### Work required
Convert everything from the line containing "Screen dimensions: 985x606" down to the line containing "Looking at the screenshot, I should (456, 157).", both included, into a JSON list of strings with one string per line, leaving out blank lines and nothing else from the records.

### Provided data
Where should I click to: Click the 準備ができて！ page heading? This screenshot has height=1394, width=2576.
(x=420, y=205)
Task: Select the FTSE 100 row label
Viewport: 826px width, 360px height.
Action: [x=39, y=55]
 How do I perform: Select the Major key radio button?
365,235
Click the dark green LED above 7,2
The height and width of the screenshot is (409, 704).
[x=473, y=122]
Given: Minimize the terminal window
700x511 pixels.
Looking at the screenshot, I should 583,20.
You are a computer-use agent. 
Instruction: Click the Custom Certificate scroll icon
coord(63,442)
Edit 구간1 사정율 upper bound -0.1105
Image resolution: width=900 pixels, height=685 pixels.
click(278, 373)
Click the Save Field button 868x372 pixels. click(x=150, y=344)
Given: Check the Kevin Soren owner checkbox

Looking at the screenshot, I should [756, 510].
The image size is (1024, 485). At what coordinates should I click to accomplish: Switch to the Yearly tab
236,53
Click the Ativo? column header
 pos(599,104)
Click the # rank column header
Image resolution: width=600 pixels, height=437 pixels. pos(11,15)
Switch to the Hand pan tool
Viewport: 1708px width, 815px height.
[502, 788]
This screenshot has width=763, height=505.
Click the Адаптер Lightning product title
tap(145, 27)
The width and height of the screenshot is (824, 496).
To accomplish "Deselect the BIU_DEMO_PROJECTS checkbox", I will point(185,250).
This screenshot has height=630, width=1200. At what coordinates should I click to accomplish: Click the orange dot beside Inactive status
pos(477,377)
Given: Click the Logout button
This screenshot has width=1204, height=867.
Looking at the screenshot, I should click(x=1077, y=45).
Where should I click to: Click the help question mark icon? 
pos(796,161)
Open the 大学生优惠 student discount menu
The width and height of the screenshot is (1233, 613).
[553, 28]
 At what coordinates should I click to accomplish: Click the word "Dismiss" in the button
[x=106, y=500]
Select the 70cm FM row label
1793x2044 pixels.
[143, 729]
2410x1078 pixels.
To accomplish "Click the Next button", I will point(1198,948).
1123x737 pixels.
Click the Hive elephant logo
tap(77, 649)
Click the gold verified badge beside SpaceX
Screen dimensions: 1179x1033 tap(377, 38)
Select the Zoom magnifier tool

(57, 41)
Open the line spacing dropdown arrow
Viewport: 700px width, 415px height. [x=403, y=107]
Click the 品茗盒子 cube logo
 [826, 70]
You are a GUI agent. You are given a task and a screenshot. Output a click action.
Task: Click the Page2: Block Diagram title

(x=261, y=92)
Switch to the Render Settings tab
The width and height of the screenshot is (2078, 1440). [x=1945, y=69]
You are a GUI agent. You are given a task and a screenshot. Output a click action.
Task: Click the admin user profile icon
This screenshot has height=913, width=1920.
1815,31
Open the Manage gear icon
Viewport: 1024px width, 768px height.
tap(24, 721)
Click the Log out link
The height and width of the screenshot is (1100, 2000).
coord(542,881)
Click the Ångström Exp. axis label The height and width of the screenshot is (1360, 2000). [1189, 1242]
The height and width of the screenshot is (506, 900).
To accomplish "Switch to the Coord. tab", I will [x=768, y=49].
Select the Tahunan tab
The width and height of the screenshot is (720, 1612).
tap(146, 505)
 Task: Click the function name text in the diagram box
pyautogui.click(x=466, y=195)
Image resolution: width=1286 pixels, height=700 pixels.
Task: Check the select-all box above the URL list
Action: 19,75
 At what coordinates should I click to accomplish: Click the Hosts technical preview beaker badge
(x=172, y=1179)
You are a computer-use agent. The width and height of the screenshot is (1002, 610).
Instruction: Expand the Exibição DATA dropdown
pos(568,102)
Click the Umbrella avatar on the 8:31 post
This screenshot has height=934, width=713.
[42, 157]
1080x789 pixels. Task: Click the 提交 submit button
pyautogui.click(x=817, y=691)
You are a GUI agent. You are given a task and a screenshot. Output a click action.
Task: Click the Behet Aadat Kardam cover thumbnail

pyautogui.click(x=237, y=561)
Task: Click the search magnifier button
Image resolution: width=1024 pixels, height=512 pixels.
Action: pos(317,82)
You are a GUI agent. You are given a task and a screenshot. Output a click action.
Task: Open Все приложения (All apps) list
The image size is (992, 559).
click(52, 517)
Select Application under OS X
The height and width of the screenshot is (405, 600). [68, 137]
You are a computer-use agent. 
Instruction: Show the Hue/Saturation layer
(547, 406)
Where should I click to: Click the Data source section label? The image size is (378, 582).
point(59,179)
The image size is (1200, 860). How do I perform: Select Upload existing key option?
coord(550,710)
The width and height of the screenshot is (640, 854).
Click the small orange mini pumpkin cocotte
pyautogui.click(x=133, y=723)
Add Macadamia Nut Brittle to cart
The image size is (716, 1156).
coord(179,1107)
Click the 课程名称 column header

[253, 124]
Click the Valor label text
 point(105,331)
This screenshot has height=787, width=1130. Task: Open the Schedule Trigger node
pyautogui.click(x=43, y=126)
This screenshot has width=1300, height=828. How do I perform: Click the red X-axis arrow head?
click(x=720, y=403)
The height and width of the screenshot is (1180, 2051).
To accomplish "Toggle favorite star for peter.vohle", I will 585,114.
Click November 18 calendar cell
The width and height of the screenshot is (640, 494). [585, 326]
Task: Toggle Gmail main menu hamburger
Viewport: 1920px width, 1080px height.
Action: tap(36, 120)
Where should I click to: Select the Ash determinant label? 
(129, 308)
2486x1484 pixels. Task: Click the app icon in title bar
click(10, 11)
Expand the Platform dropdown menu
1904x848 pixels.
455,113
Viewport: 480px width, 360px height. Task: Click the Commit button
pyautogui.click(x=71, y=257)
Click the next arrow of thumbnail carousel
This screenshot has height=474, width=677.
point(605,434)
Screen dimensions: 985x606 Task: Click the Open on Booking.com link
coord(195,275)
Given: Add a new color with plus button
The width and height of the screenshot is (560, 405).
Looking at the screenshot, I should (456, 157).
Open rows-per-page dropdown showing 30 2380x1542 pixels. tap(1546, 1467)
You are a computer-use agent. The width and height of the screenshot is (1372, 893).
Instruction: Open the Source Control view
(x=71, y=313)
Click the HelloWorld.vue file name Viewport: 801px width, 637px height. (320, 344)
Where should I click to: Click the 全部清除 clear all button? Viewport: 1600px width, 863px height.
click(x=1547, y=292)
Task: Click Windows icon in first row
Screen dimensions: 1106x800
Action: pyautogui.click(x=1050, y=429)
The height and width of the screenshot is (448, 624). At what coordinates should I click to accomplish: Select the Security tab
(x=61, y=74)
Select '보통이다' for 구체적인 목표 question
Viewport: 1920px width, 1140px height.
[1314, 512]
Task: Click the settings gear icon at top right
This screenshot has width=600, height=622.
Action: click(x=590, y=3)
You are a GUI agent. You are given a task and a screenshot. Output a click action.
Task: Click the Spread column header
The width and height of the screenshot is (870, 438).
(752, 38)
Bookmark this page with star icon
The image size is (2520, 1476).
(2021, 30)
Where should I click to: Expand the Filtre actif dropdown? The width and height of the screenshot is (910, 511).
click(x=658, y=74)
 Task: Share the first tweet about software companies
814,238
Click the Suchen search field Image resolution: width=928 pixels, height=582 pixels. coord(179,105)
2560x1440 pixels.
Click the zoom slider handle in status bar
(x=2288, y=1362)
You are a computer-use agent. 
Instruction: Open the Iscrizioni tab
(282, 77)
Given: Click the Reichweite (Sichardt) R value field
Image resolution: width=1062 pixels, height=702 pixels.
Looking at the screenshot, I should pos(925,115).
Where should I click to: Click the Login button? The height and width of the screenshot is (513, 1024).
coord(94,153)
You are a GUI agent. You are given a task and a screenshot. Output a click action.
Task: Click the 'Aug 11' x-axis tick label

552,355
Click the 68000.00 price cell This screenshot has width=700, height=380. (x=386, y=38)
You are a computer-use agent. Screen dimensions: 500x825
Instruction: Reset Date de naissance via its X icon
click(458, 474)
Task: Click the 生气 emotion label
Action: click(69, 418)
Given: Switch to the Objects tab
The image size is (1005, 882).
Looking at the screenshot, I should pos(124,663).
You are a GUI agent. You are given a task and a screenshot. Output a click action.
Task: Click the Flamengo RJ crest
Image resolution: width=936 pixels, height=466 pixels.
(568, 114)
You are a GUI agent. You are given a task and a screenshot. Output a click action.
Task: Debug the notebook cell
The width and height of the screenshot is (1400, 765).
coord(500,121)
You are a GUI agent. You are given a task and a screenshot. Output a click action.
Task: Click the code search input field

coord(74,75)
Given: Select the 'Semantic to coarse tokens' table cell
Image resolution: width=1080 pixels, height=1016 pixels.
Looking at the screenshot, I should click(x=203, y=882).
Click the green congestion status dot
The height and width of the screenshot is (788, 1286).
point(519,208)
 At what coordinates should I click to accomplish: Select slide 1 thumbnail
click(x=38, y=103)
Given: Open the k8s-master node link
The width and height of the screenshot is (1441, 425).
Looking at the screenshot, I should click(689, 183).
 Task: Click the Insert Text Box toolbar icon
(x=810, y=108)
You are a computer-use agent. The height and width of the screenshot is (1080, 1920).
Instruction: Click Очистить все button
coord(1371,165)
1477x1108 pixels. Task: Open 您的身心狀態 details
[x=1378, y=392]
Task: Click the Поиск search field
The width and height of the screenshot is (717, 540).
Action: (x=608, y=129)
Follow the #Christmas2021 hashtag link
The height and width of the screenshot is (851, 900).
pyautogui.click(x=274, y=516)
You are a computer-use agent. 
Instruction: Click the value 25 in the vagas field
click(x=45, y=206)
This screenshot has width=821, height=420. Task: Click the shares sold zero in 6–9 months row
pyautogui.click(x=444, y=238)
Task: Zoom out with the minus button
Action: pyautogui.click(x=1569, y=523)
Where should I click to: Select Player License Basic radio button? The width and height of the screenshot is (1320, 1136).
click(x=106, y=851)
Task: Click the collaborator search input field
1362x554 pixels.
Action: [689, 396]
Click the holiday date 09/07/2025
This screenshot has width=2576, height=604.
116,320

### Exercise solution
[
  "Screen dimensions: 985x606 Task: Click the Open on Booking.com link",
  "coord(195,275)",
  "Given: Add a new color with plus button",
  "The width and height of the screenshot is (560, 405).",
  "Looking at the screenshot, I should (456, 157)."
]